On outward appearance, Nashville State Technical Institute's Cookeville Center and Tennessee Technological University couldn't be more different.

The Nashville Tech Center enrolls about 149 students, while more than 8,200 students study at Tennessee Tech. Nashville Tech offers one-year certificate and two-year degree programs, while Tennessee Tech offers programs leading to the bachelor's, master's and Ph.D. degrees.

Despite their differences, both institutions remain committed to a common goal - educating and training the region's population. And together they're making it easier than ever for adults and recent high school graduates alike to find the training and education that meets their career goals.

"It's a mutually beneficial relationship," said Tennessee Tech President Angelo Volpe. "Both of our institutions are unique in what we offer, but the key is, we pair our programs to ensure they work well together to give students the best choices available."

The two institutions have a history of cooperation.

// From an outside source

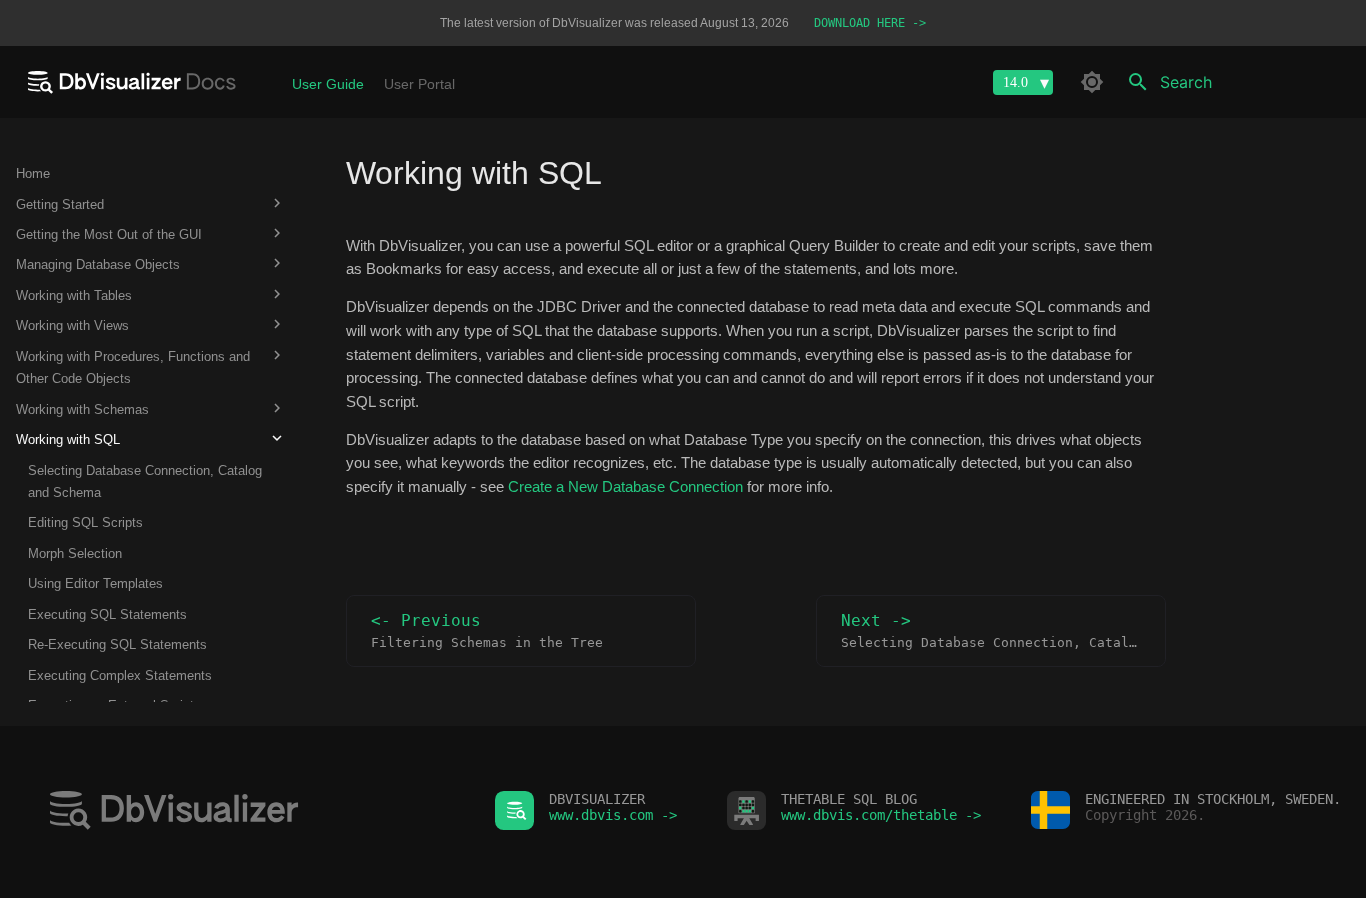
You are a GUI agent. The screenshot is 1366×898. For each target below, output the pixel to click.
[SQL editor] (247, 812)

For years they have shared facilities, classes and even equipment.

When the local Nashville Tech center began outgrowing its current home on Freeze Street, Tennessee Tech opened its doors to the two-year school and made rooms available for center classes. Today Nashville Tech teaches several classes at TTU.

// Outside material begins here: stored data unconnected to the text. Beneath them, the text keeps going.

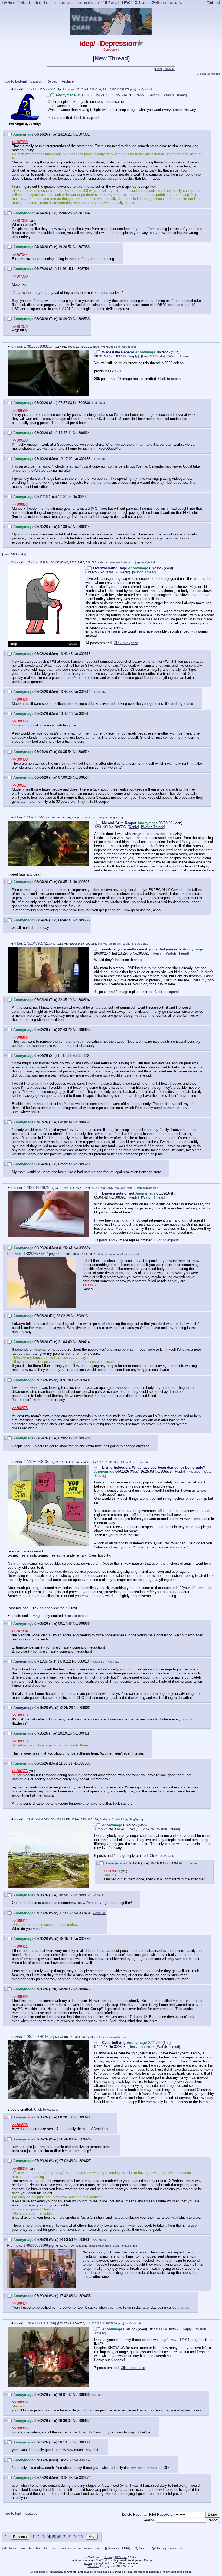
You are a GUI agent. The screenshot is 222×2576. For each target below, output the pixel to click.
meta (65, 3)
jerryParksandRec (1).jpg (104, 2245)
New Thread (111, 58)
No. (118, 95)
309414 (84, 1342)
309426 (85, 2139)
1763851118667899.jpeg (107, 2323)
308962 (84, 1122)
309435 (85, 2296)
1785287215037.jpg (39, 562)
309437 (85, 1380)
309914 (84, 527)
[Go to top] (12, 2513)
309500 (84, 1763)
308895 (84, 1030)
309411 (83, 1733)
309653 (84, 459)
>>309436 (20, 700)
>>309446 (190, 1863)
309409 (176, 1863)
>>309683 (99, 459)
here (43, 1608)
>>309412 (20, 1921)
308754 (83, 269)
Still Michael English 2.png (114, 943)
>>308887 (98, 2394)
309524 (84, 752)
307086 (84, 247)
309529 (84, 1164)
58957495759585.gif (106, 346)
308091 (120, 1197)
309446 (84, 1989)
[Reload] (51, 81)
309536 (84, 319)
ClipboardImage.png (109, 1253)
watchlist (176, 3)
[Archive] (68, 81)
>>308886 (20, 2428)
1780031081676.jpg (39, 1188)
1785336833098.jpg (38, 2245)
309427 (85, 2161)
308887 (84, 2421)
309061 (85, 1708)
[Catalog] (36, 81)
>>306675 (20, 1771)
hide (18, 89)
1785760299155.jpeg (40, 817)
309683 (83, 497)
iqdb (150, 89)
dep (31, 3)
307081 (84, 134)
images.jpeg (101, 817)
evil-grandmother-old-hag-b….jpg (118, 562)
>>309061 (97, 1661)
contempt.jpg (102, 2036)
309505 (120, 827)
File (152, 2514)
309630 (84, 403)
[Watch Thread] (175, 95)
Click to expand (86, 118)
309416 (111, 572)
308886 (84, 2395)
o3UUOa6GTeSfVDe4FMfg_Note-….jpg (116, 1187)
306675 (166, 1471)
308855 (173, 2329)
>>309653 (20, 504)
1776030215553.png (40, 89)
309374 (84, 2478)
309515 (84, 714)
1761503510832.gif (39, 346)
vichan (108, 2557)
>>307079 (20, 327)
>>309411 (112, 1661)
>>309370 (112, 1871)
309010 (83, 1661)
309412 (84, 1895)
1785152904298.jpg (39, 1819)
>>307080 (20, 142)
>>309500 (193, 1471)
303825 (143, 953)
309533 (84, 920)
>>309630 (20, 440)
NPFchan (121, 2557)
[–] (48, 95)
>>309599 (20, 411)
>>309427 (147, 2046)
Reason (149, 2520)
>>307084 (154, 95)
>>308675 (90, 1285)
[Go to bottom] (15, 81)
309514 (84, 692)
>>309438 (99, 1913)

Nashville Tech students also attend Academic Development Program classes on the TTU campus, including courses in writing, math, reading and study skills. The cooperative arrangement provides the academic services to meet the students' needs and allows them to take advantage of the development laboratory and learning tutorials available at TTU.

But sharing is a two-way venture, and when needed equipment or machinery isn't available at one institution, classes from the other share the equipment. One of TTU's electrical engineering classes recently borrowed some of Nashville Tech's programmable logic controllers because the equipment wasn't available at the university.

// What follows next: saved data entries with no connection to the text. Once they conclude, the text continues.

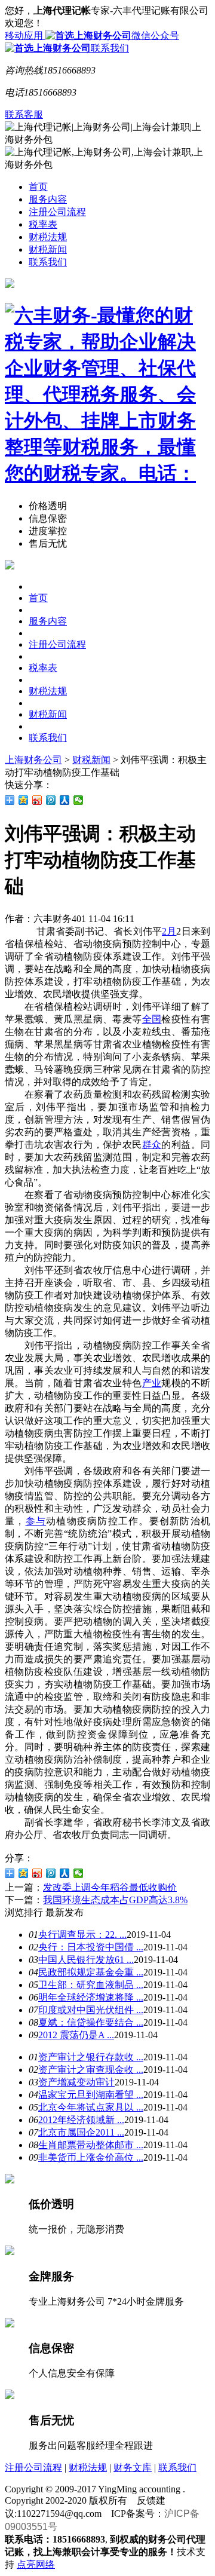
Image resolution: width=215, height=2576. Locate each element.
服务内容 (48, 199)
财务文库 (132, 2467)
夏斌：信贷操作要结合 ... (90, 2022)
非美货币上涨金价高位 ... (90, 2157)
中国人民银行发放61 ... (86, 1960)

"The major benefit of our cooperation is shared resources," said Nashville Tech President George Van Allen. "The intellectual resources of the university can never be duplicated at 'Cookeville Tech,' so we take advantage of what's offered by the university. We hope the advantage to Tennessee Tech is that we will become a primary feeder of students interested in completing a four-year degree. Our students are already taking some courses on Tennessee Tech's campus, and we hope that number increases."

The institutions have also recently finalized transfer agreements to help students make the transition from Nashville Tech to TTU's four-year degree program. Students who complete Nashville Tech's two-year police science program will be able to transfer their credits and finish their final two years at TTU to earn a bachelor's degree. Officials at both campuses are hoping to arrange similar agreements for other programs, too.

"The relationship between both schools has been excellent and beneficial," said Bill Pardue, director of Nashville Tech's Cookeville Center. "We're pleased to be in the same community with Tennessee Tech. We're thankful for the cooperation, and we're looking forward to enhancing an already strong partnership."